Neben den bekannten Förderdarlehen gibt das Land außerdem wieder Zuschüsse, um den Bau günstiger Wohnungen auch für die Wohnungswirtschaft attraktiver zu machen. Denn eines ist klar: Wer Wohnungen baut, möchte sie auch zu einem angemessenem Preis verkaufen oder vermieten. Damit der Bau von sozialem Wohnraum wirtschaftlich mit frei finanzierten Wohnungen konkurrieren kann, bietet Hessen für jedes Förderdarlehen einen Finanzierungszuschuss von zehn Prozent (bei Neubau) und fünf Prozent (bei Modernisierung) an, der nicht mehr zurückgezahlt werden muss.

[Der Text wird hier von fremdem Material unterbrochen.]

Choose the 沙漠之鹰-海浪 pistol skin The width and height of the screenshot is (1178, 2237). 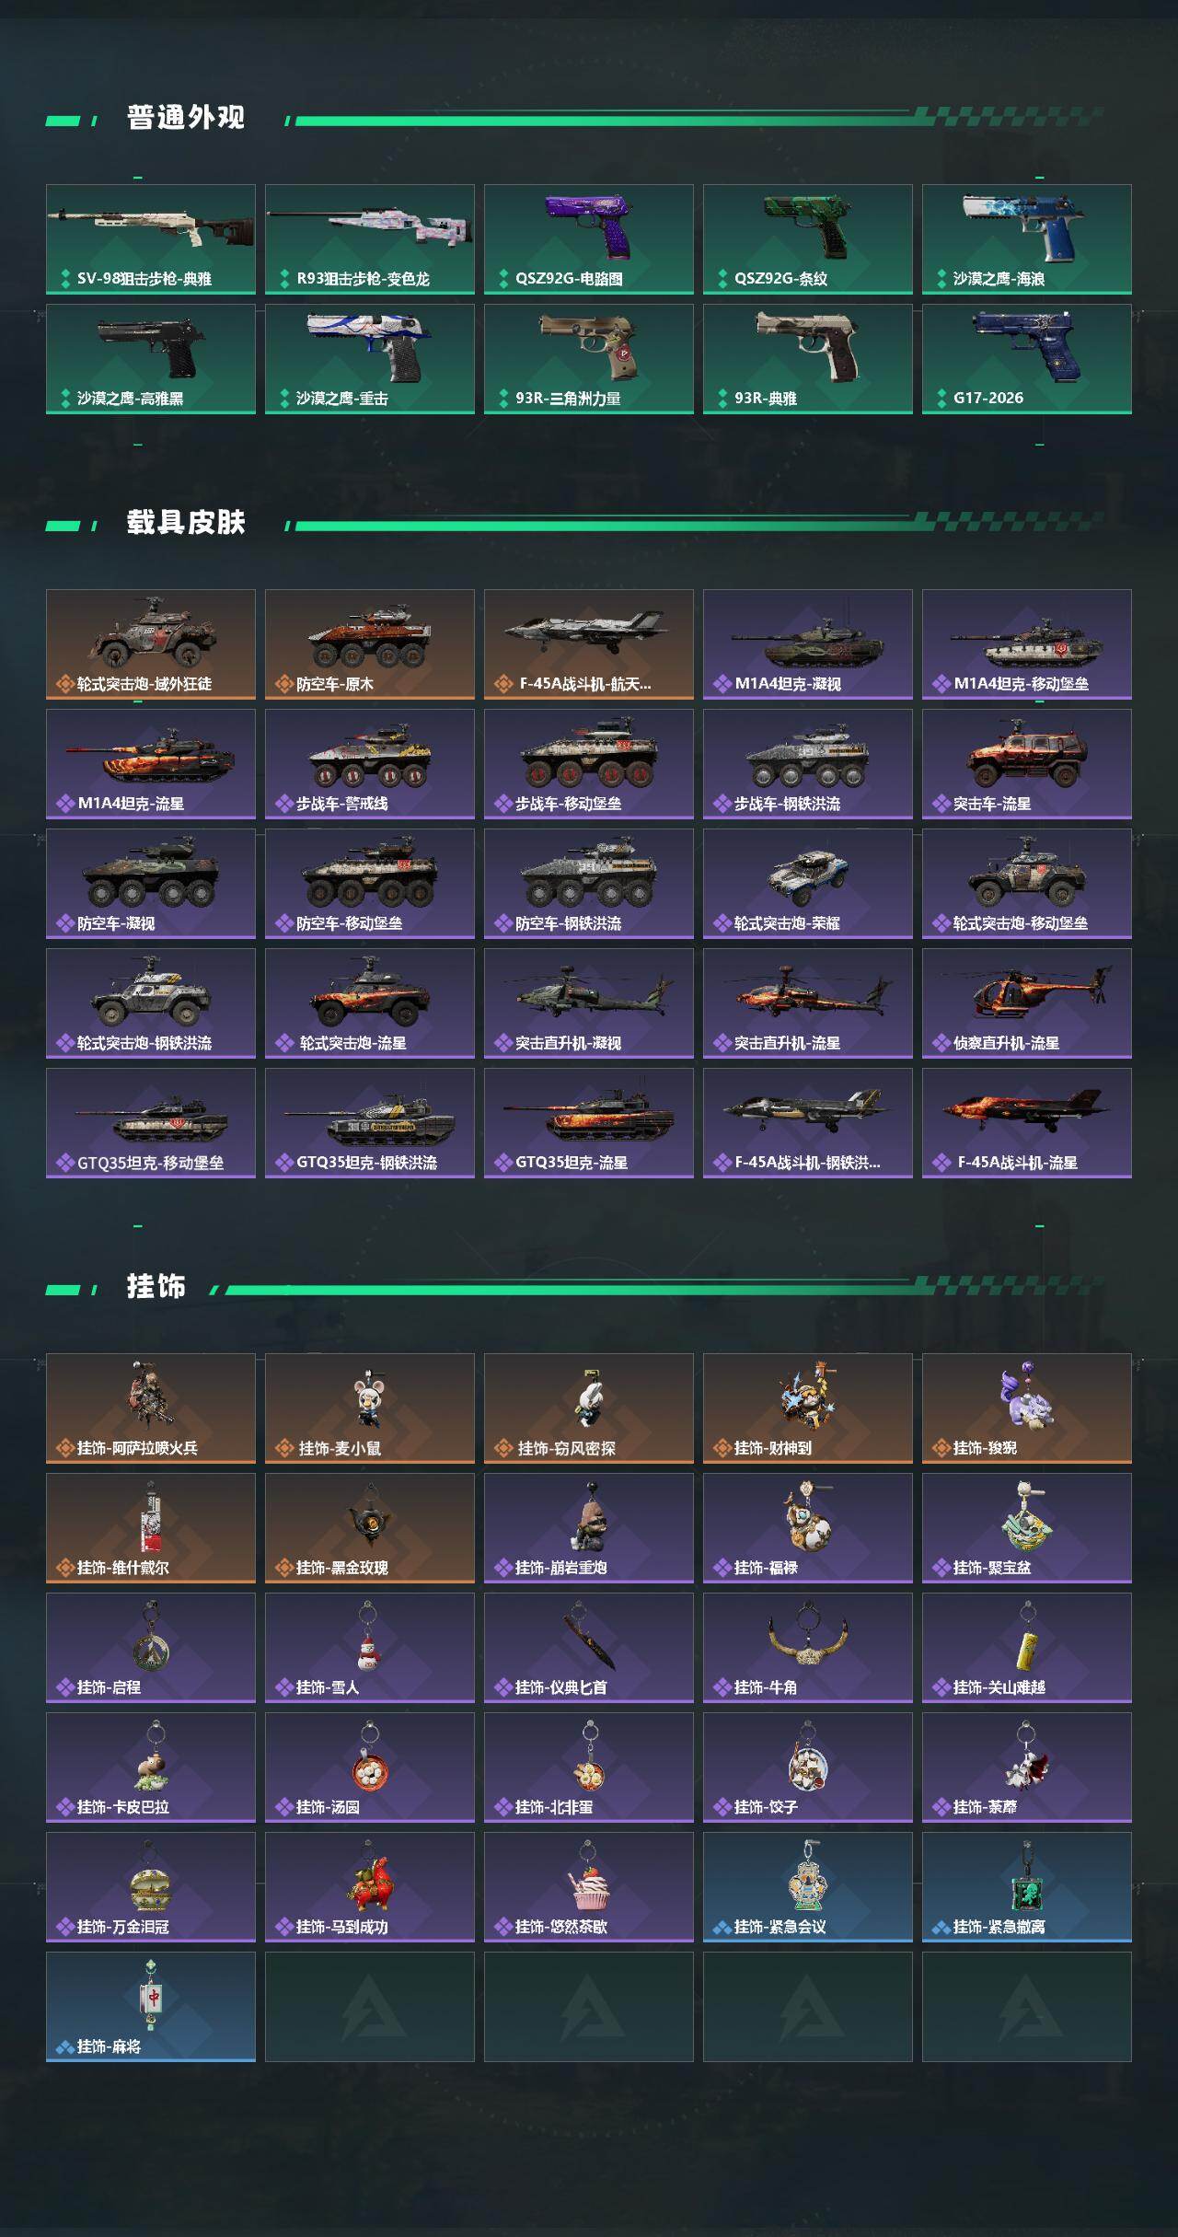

An fehlenden Fördermitteln wird der Wohnungsbau jedenfalls nicht scheitern: Seit diese Regierung im Amt ist, wurde noch kein einziger Förderantrag aus Geldmangel abgelehnt. Dass die Förderprogramme im Land ankommen, zeigen auch die aktuellen Anmeldezahlen. Allein in den vergangenen vier Monaten wurden mehr als 1500 neue bezahlbare Wohnungen angemeldet. Viele weitere sind in der Planung. In diesem Tempo kann es gerne weitergehen. Das meine ich ausdrücklich als Appell an alle, die in der Immobilienwirtschaft tätig sind und so ihr Geld verdienen.

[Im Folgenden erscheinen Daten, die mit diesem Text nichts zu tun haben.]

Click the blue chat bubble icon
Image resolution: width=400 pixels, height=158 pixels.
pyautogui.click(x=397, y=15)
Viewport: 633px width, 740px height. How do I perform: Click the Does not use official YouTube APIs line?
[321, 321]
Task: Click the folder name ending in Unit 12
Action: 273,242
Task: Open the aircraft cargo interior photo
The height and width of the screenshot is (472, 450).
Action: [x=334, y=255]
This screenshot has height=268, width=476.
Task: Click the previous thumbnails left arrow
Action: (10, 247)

Und da bin ich auch schon bei einem weiteren, wichtigen Teil unserer Wohnungspolitik: Um die angespannte Situation am Wohnungsmarkt langfristig in den Griff zu bekommen möchten wir uns mit allen Akteuren regelmäßig austauschen und an einen Tisch setzen.

Regelmäßiger Austausch

Der Landesregierung ist nicht nur wichtig, mit den Kommunen zusammenzuarbeiten und gemeinsam zu analysieren, in welchen Städten der Bedarf besonders stark steigt und mögliche Lösungswege zu suchen. Wir brauchen darüber hinaus auch ein Bündnis aller relevanten Akteure: der Kommunen, der Wohnungswirtschaft, der Mieterverbände und vieler mehr.

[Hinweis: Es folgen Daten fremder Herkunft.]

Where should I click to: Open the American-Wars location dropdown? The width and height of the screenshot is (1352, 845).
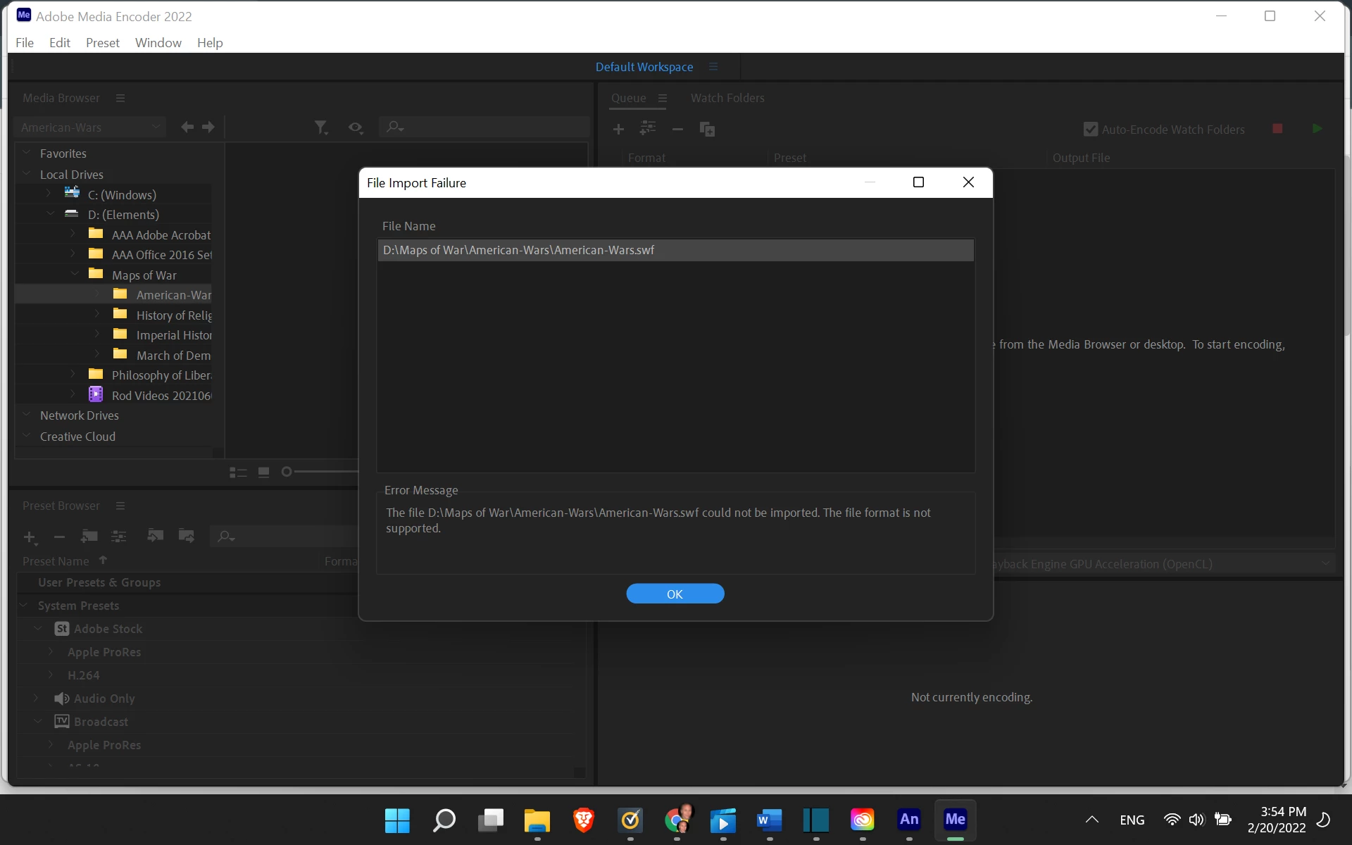89,127
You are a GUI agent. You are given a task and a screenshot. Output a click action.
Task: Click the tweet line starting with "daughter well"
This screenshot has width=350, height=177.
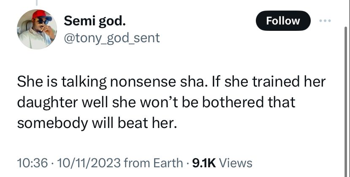pos(156,102)
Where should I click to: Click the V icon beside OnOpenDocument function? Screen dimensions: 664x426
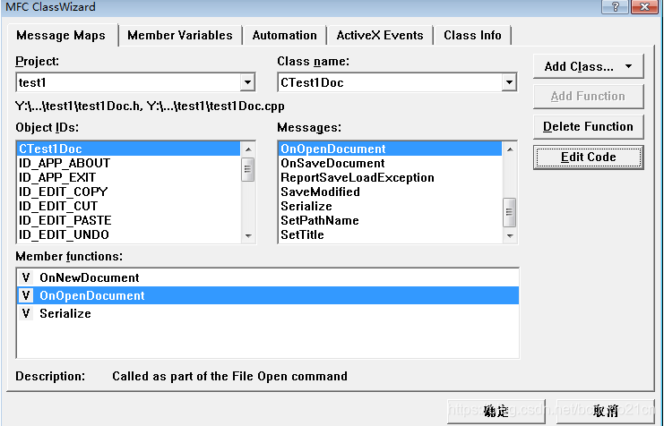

Genau deshalb habe ich Mitte 2015 die Allianz für Wohnen gegründet. Hier können drängende Fragen wie zum Beispiel das fehlende Bauland diskutiert werden. Ende März hat die Allianz für Wohnen getagt und erste Maßnahmen beschlossen, die nun nach und nach umgesetzt werden sollen.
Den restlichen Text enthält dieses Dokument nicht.